Su opinión era que debía declararse inmediatamente la guerra a Francia, Inglaterra, Alemania y a los Estados Unidos, que con el pretexto de introducir ferrocarriles, empresas mineras, colonización, y con otras pretensiones inadmisibles, aspiraban a robar al pobre pueblo sus tierras, y ayudados de esos godos y paralíticos aristócratas, querían reducirlos a la condición de esclavos y bestias de labor. Toda la clase de perdularios y gandules aplaudió con estruendosos gritos, agitando sus mantas desteñidas y sucias. El general Montero -rugió Camacho con firme convicción- era el único hombre que estaba a la altura de la patriótica empresa. También asintieron a ello.
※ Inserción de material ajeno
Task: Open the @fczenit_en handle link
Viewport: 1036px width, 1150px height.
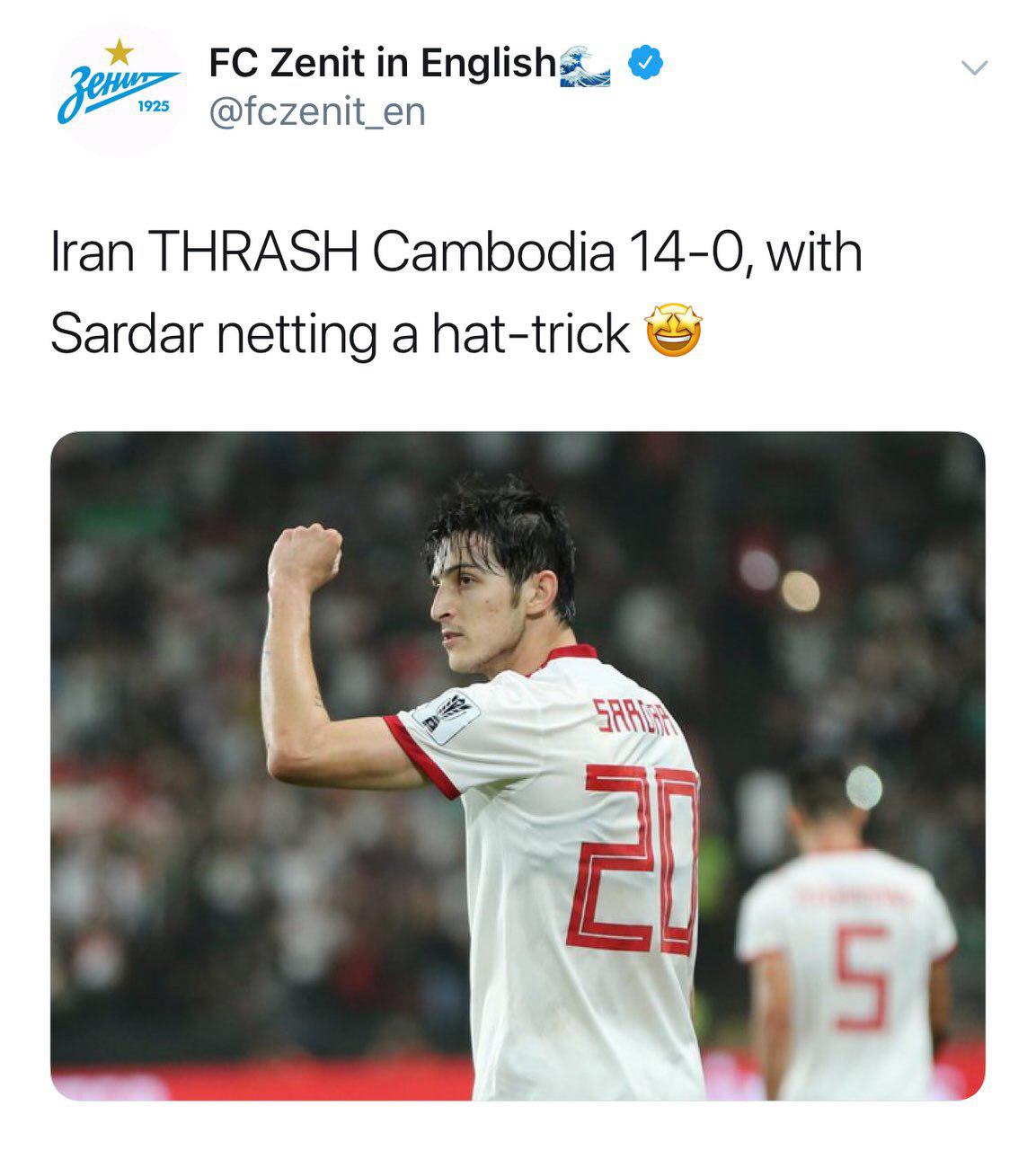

Era bien entrada ya la mañana; y en la muchedumbre empezaron a formarse corrientes y remansos, indicio de un movimiento de dispersión general. Unos buscaban la sombra de los muros, y otros se refugiaron bajo de los árboles de la Alameda. Los jinetes se abrieron paso espoleando sus cabalgaduras y dando voces; grupos de sombreros, colocados horizontalmente para proteger las cabezas contra el ardor solar que caía a plomo, empezaron a moverse a la deriva, internándose en las calles, donde las puertas abiertas de las pulperías brindaban una sombra atrayente, que resonaba con el suave rasgueo de las guitarras.